Over on his Facebook page, Roger Ebert pointed readers to this 1985 interview, which he said was his favorite of the ones he did with Curtis. And near the end of that article, there is this bit:

” . . . Let me tell you a story, sort of a parable. One day in 1948 I went to Hollywood. My name was Bernie Schwartz. I signed a contract at Universal, and I bought a house in the hills. It had a swimming pool. Unheated, but it had water in it. One night I came home late, I jumped in the pool, I swam a few laps, I got out, I dried myself off, I put on my clothes, and I walked directly into this room and sat down and started to talk to you. Do you see what I’m saying? Thirty-eight years, I don’t know where they went. Gone like that.”

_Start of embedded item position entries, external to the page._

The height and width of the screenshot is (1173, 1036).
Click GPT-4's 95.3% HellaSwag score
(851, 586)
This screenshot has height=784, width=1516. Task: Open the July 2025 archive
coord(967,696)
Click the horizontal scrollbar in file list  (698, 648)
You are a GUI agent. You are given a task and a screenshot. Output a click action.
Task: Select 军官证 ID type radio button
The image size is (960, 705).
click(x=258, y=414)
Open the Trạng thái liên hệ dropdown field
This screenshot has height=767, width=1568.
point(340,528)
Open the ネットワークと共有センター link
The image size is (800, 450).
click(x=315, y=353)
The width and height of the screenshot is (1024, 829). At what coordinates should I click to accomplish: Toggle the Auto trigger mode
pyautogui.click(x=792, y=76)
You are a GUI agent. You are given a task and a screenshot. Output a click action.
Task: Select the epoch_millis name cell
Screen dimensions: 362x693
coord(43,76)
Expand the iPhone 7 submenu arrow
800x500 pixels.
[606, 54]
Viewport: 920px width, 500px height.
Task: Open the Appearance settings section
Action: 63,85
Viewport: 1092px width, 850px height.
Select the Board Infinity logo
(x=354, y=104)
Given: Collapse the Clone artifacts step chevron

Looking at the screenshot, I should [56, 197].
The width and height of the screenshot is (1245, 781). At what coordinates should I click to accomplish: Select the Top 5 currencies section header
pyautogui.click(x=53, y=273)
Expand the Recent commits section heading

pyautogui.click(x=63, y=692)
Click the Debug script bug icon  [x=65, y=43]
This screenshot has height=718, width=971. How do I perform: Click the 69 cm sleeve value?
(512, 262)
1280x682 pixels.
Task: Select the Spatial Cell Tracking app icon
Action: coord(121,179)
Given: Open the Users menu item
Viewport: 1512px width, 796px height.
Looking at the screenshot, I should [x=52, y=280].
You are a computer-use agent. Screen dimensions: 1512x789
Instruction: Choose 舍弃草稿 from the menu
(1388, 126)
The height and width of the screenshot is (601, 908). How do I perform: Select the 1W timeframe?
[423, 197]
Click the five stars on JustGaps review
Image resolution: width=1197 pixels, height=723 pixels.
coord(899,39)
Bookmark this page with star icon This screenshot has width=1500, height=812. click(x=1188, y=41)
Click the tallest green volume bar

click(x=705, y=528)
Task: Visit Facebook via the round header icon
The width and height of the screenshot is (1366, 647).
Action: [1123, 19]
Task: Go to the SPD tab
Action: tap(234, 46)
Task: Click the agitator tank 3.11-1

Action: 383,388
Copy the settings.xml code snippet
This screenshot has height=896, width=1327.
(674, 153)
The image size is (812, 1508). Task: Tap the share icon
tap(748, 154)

Meanwhile, Jeffrey Wells re-posted part of this 2000 interview, which ends with this bit:

‘Can I tell you a story, Jeffrey?’ he said, about halfway through our talk. ‘In 1948, when I was 23 or 24, when I first came out here I lived in a house on Fountain Avenue. I rented a room there. And they had a swimming pool. I had an appointment and I got on a trolley car…they were running right down the middle of the freeway back then.

‘Then I got back, I jumped into the pool, I took a shower, got dressed and got into the car, and drove up here to meet you. That’s how quick these 50-fucking-two years have gone…quick as that.’

It’s fascinating to see how these two versions of the story begin and end on such similar notes, and how they vary quite a bit in the middle.

It’s also interesting to see how they contradict each other: in one, Curtis tells Ebert he bought the house with the swimming pool, whereas in the other, he tells Wells that he rented the house — or, rather, that he rented a room in that house. (Of course, this assumes that both Ebert and Wells transcribed their respective interviews accurately.)

In any case, I can’t help imagining that, somewhere, a scholar like John Dominic Crossan might some day compile a book called The Essential Tony Curtis that will feature an ur-version of this story that lends itself to multiple formulations without committing itself to any of them.

About Peter T. Chattaway

Peter T. Chattaway was the regular film critic for BC Christian News from 1992 to 2011. In addition to his film column, which won multiple awards from the Evangelical Press Association, the Canadian Church Press and the Fellowship of Christian Newspapers, his news and opinion pieces have appeared in such publications as Books & Culture, Christianity Today, Bible Review and the Vancouver Sun. He also contributed essays to the books Re-Viewing The Passion: Mel Gibson’s Film and Its Critics (Palgrave Macmillan, 2004) and Scandalizing Jesus?: Kazantzakis’s The Last Temptation of Christ Fifty Years on (Continuum, 2005).

  • http://www.blogger.com/profile/03089281236217906531 Scott F

    Of course, the point is that AT MOST one of the versions of Curtis' story is true, not both and possibly neither. Borg's observation applies equally to the transmission of Jesus sayings and activities just as much as it does to Jesus speaking style itself. It is entertaining to see it documented with a contemporary figure, but not so enlightening when we attempt to apply it 2000 years ago. One group will claim it vindicates the gospels as history and the other that it muddies our ability to know anything for certain about the same material.